Alors que le bois mort constitue un stock de carbone, des chercheurs révèlent que les termites conservent une capacité à dégrader cette biomasse dans les zones chaudes et arides. Étant donné que ces surfaces vont s'étendre avec le réchauffement climatique, ces insectes pourraient influencer le cycle global du carbone.
Les forêts jouent un rôle majeur dans le cycle du carbone. Elles constituent le principal puits de carbone terrestre et 8 % de leur stock se trouve dans le bois mort. La décomposition de celui-ci a pour effet d’en rejeter une partie dans l’atmosphère. À l’échelle de la planète, les insectes sont à l’origine de près d’un tiers de cette décomposition. Une équipe internationale de plus de 100 scientifiques s’est penchée sur le comportement des termites face au changement climatique. Les résultats de ces travaux, publiés dans Science, mettent en évidence qu’ils vont jouer un rôle de plus en plus important dans le futur.
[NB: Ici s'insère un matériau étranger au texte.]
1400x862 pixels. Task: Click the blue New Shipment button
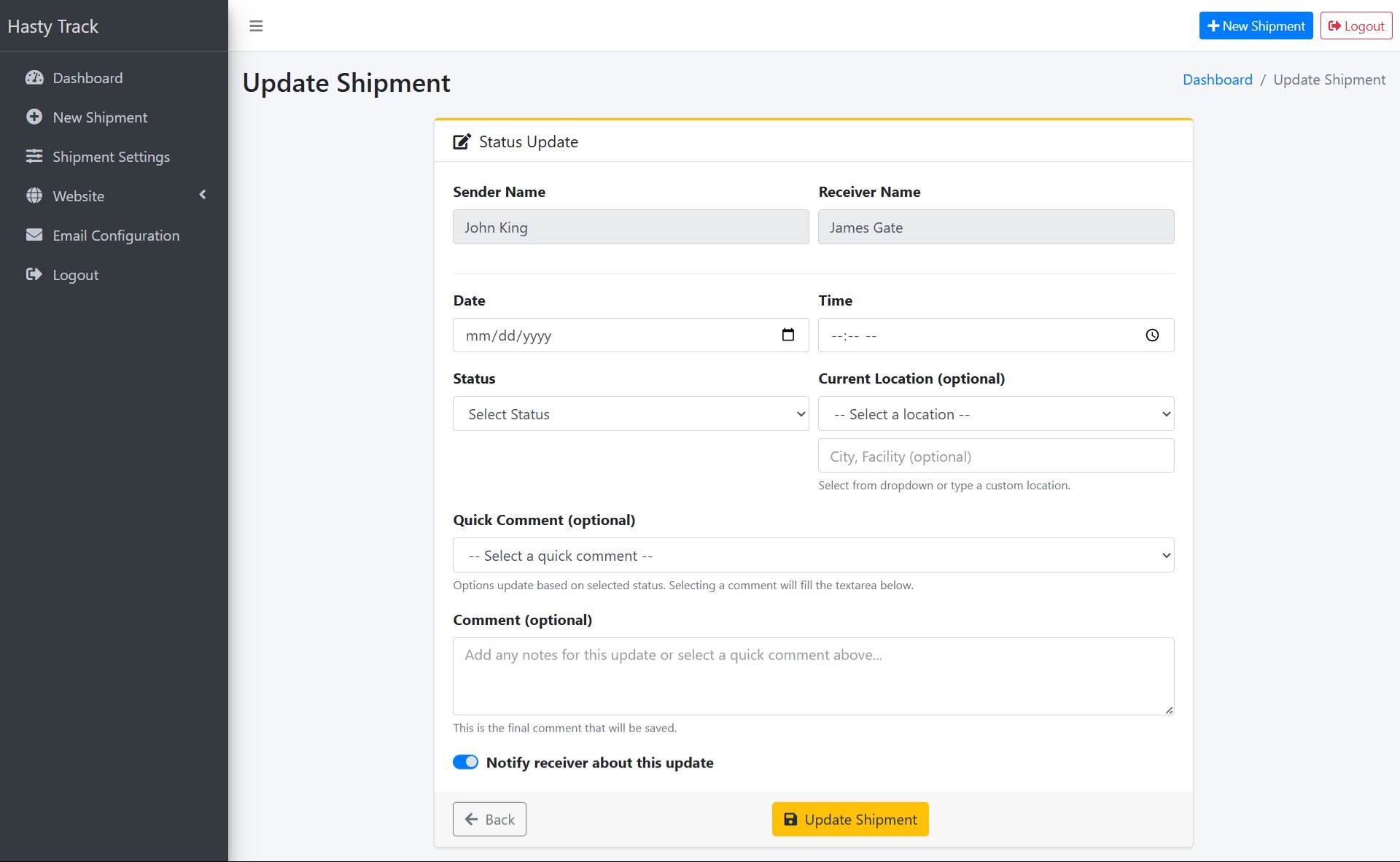coord(1256,26)
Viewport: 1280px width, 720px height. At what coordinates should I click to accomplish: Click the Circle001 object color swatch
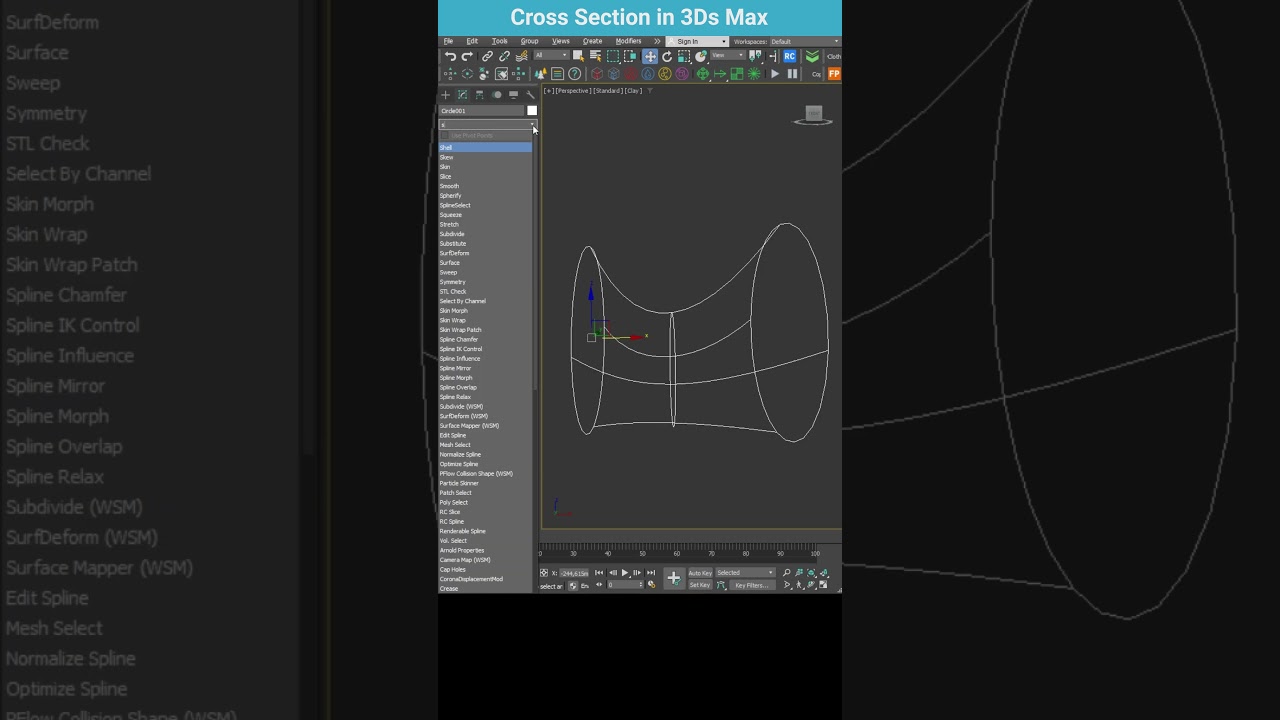[531, 111]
Grâce à des données collectées dans 133 sites à travers 6 continents, les chercheurs révèlent pour la première fois que les termites sont à la fois très sensibles aux variations de température, mais tolèrent des niveaux d’humidité faibles. Le taux de décomposition des termites augmente ainsi de plus de 6,8 fois à chaque hausse de 10 degrés des températures. En comparaison, celui des champignons, eux aussi responsables de la dégradation du bois, se limite à 2 fois, car dès que le bois contient moins de 20 à 22 % d’humidité, ils sont confrontés à des difficultés à dégrader la lignine et la cellulose.
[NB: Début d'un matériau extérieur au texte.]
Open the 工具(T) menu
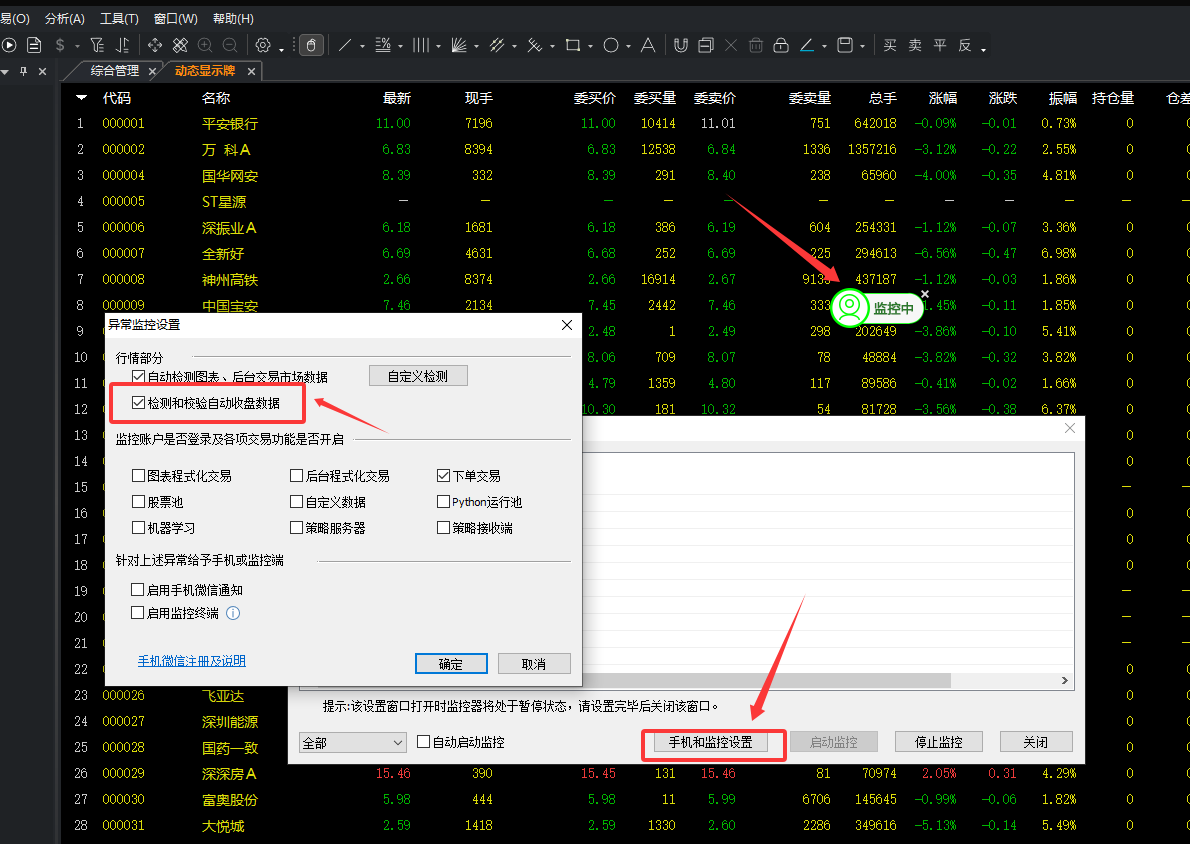The image size is (1190, 844). [119, 19]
« Dans les forêts tropicales humides, la compétition entre les champignons et les termites est moins élevée, car ils sont tous les deux capables de dégrader le bois, explique Jacques Beauchêne, xylologue au Cirad et co-auteur de l’étude. Alors que les forêts sèches, les savanes et les zones subdésertiques ne sont pas propices au développement des champignons, car ils ont besoin d’une humidité au moins supérieure à 20 % pour se déplacer. Une plus forte activité des termites est donc observée dans ces endroits, car leur compétition avec les champignons est moins forte. »
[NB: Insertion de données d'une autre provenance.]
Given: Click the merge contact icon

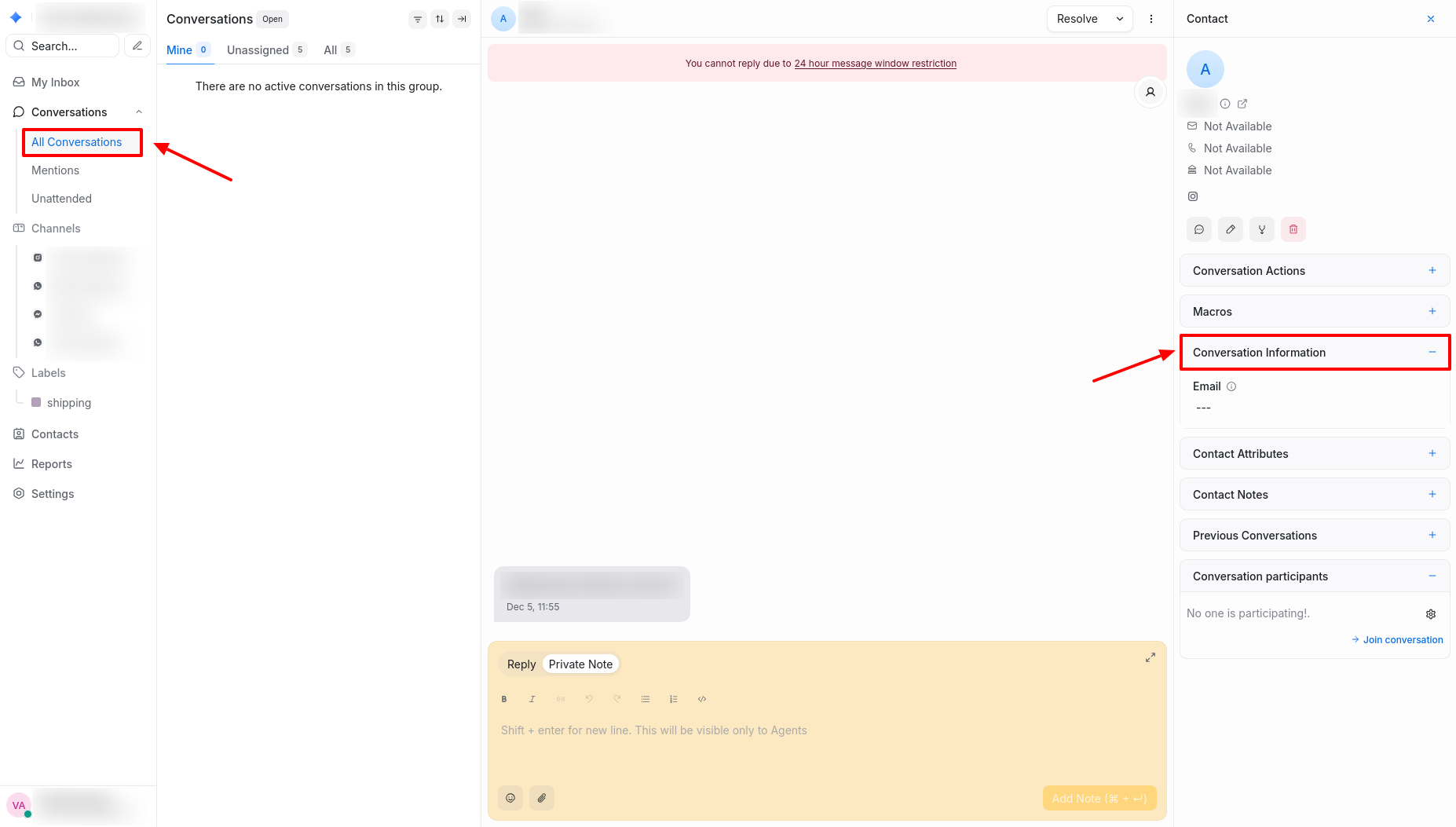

Or, en raison du réchauffement climatique, les zones chaudes et arides vont s’étendre à l’avenir dans le monde. Les chercheurs ont croisé leurs résultats avec des modèles de changement climatique. Ils ont découvert que peu importe la trajectoire des émissions de gaz à effet de serre retenue, l’aire de répartition des termites risque d’augmenter à travers les régions tropicales et subtropicales d’ici à 2050. « Cette progression des termites nous a surpris, ajoute le chercheur. J’ai vécu plus de 30 ans en Guyane et j’étais persuadé que l’activité des termites était plus virulente en zone tropicale humide. En fait, grâce à notre étude, on se rend compte qu’ils sont plus virulents dans les climats tropicaux secs. »
Une capacité à maintenir un taux d’humidité élevé
L’explication de cette adaptabilité de cet insecte vient de son mode de vie. Les termites vivent en société très organisée et font preuve d’intelligence collective. Ils fonctionnent en colonies avec un système de castes, comme les fourmis ou les abeilles, où chaque type d’individu a un rôle bien déterminé. Une colonie peut être constituée de centaines de milliers voire des millions de termites. Ces derniers sont capables de bâtir des systèmes pour maintenir une humidité élevée grâce à la construction de réseaux de galeries permettant des connexions à la nappe phréatique, et ainsi maintenir une dégradation possible du bois. « En Afrique, on observe un système de climatisation avec la formation d’importantes cheminées pour faire circuler l’air et évacuer le CO2. Certains termites élèvent même des champignons qui vont dégrader la matière organique à leur place, puis vont manger ces champignons, à l’image des fourmis Atta en Amérique du Sud », précise Jacques Beauchêne.
L’augmentation de l’aire de répartition des termites pourrait avoir des implications majeures sur le cycle du carbone. Elle pourrait en effet entraîner une augmentation de la décomposition du bois mort, et donc avoir un impact global sur les émissions de CO2. Par contre, les scientifiques n’ont pas réussi à quantifier les retombées sur les stocks forestiers de carbone, faute de données suffisantes. L’estimation est par ailleurs complexe à réaliser puisque le carbone émis par le bois mort n’est pas entièrement libéré dans l’atmosphère, car une bonne partie est piégée dans les sols. Et pour évaluer l’impact global de ce processus sur le climat, il faudrait aussi tenir compte des émissions de méthane produit par les termites, un gaz à effet de serre nettement plus puissant que le CO2.